What you are asked to do — Repeat, word for word and with nothing added, each line from the one containing "Task: Click the Light Upscale Redo button" to the final line of the data, keeping both ends. Pictures are not part of the copy.

Input for this task —
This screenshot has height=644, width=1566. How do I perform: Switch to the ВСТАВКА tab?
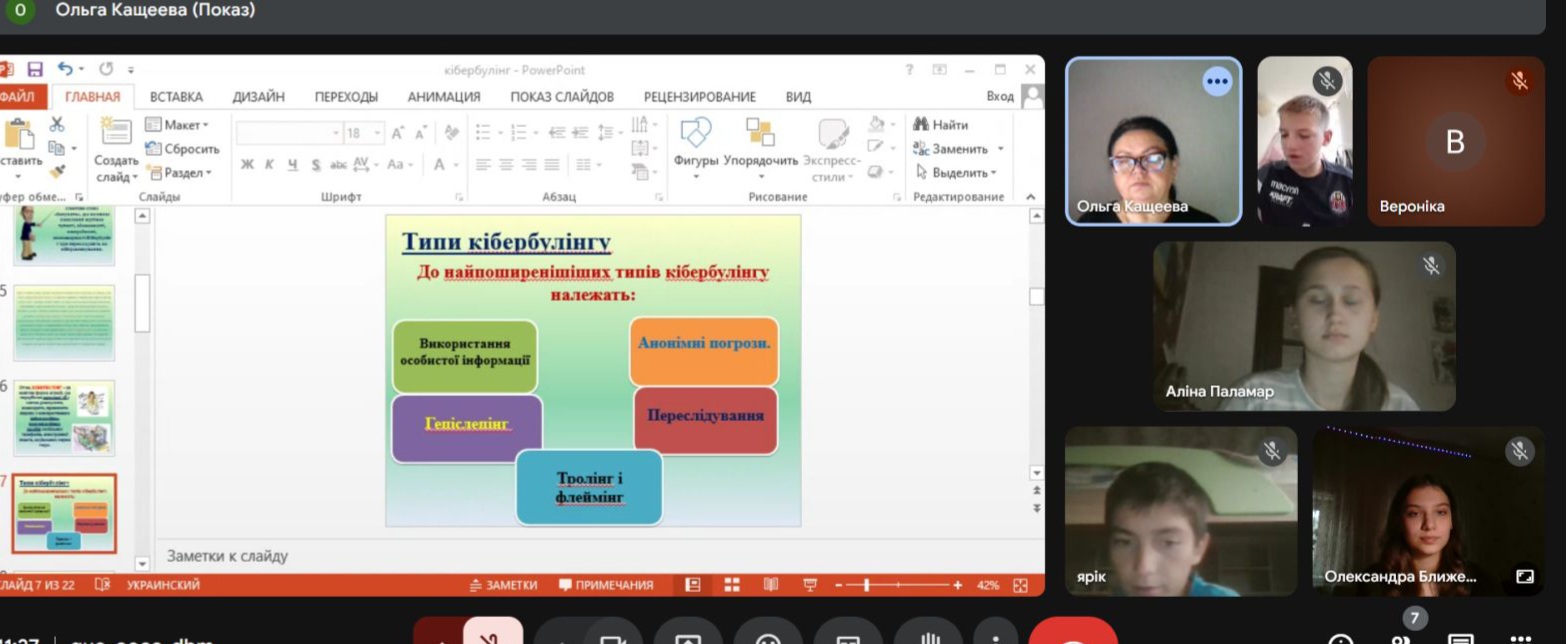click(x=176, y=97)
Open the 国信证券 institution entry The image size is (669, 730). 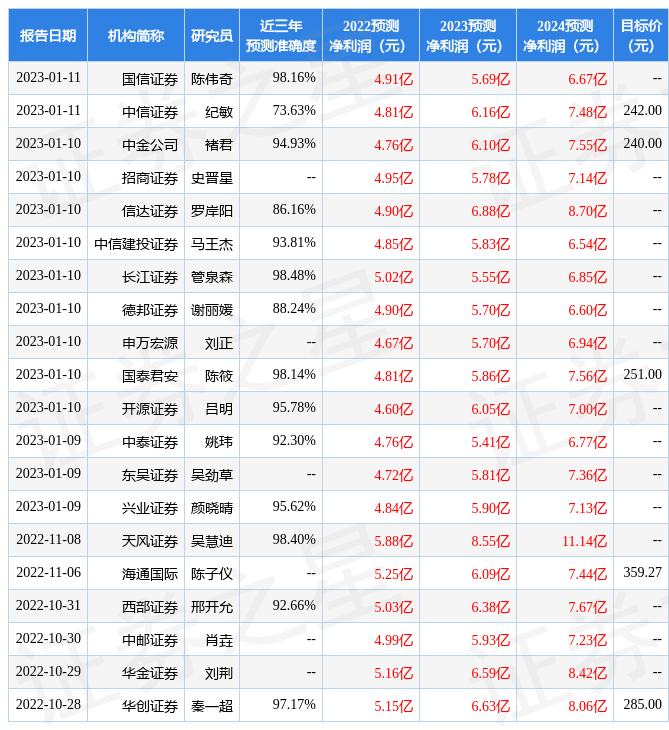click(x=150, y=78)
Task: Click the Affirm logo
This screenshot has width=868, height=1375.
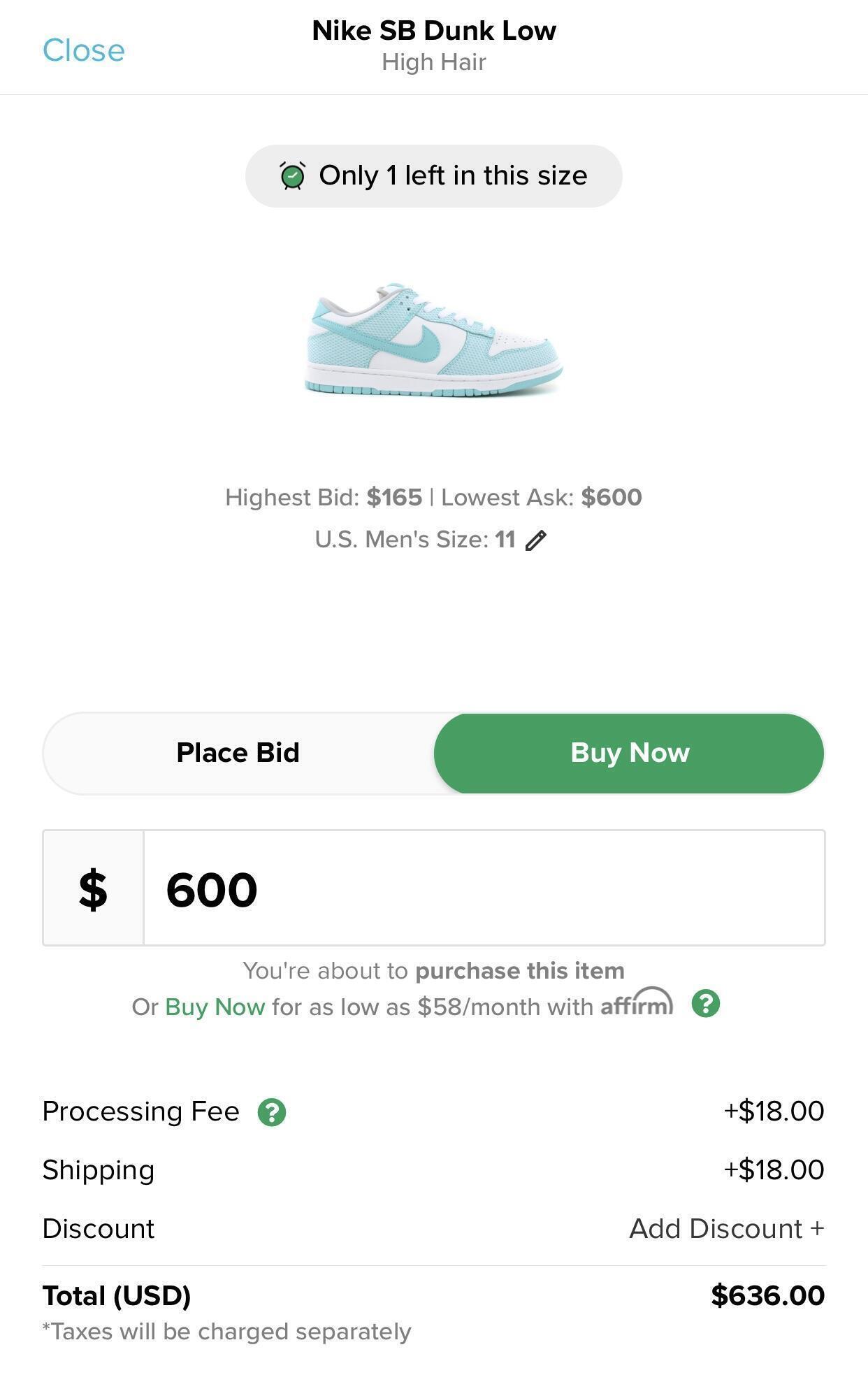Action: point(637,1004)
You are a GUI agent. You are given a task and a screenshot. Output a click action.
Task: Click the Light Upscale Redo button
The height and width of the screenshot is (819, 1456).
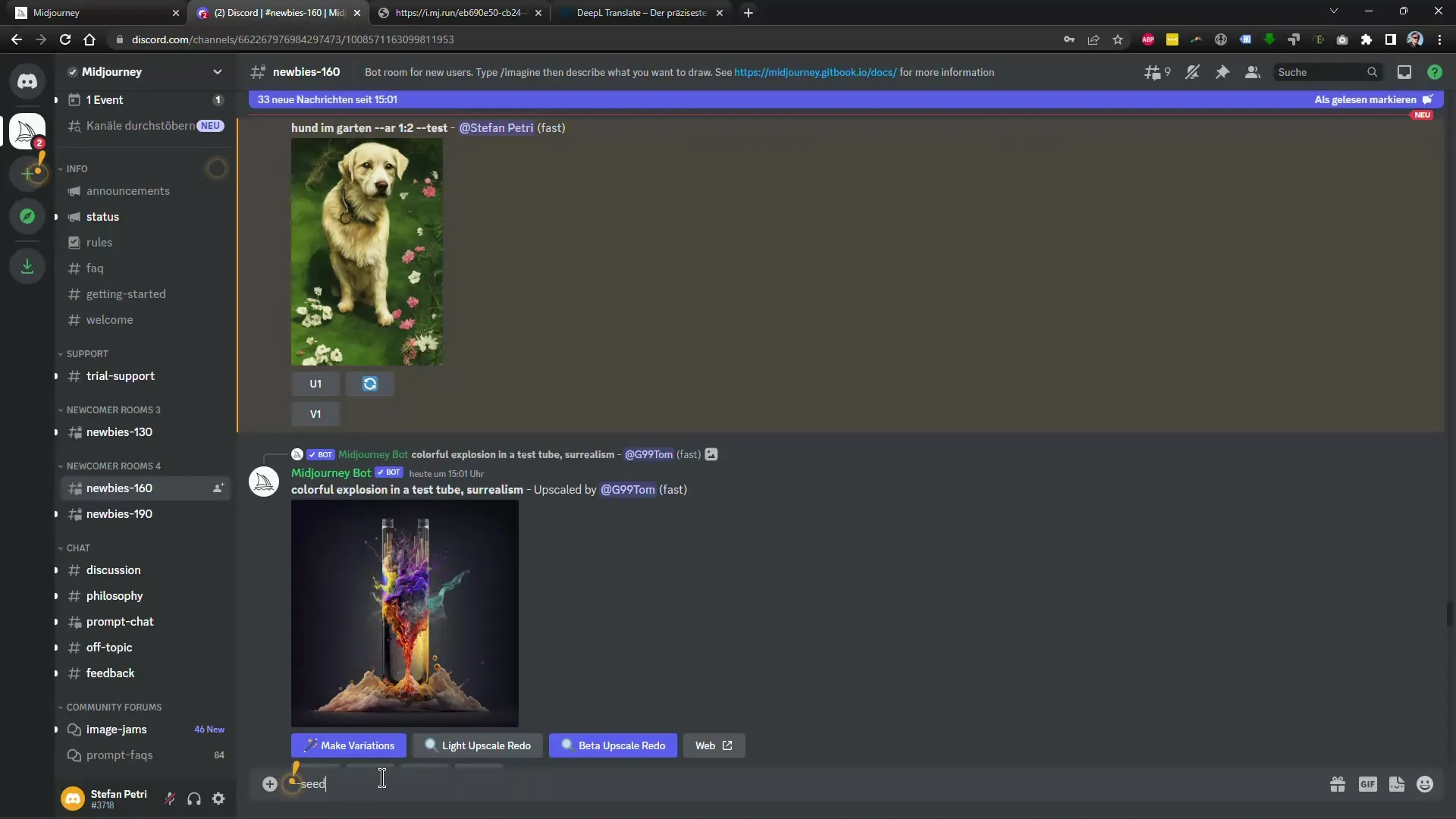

Reply —
Task: Click the Light Upscale Redo button
The height and width of the screenshot is (819, 1456).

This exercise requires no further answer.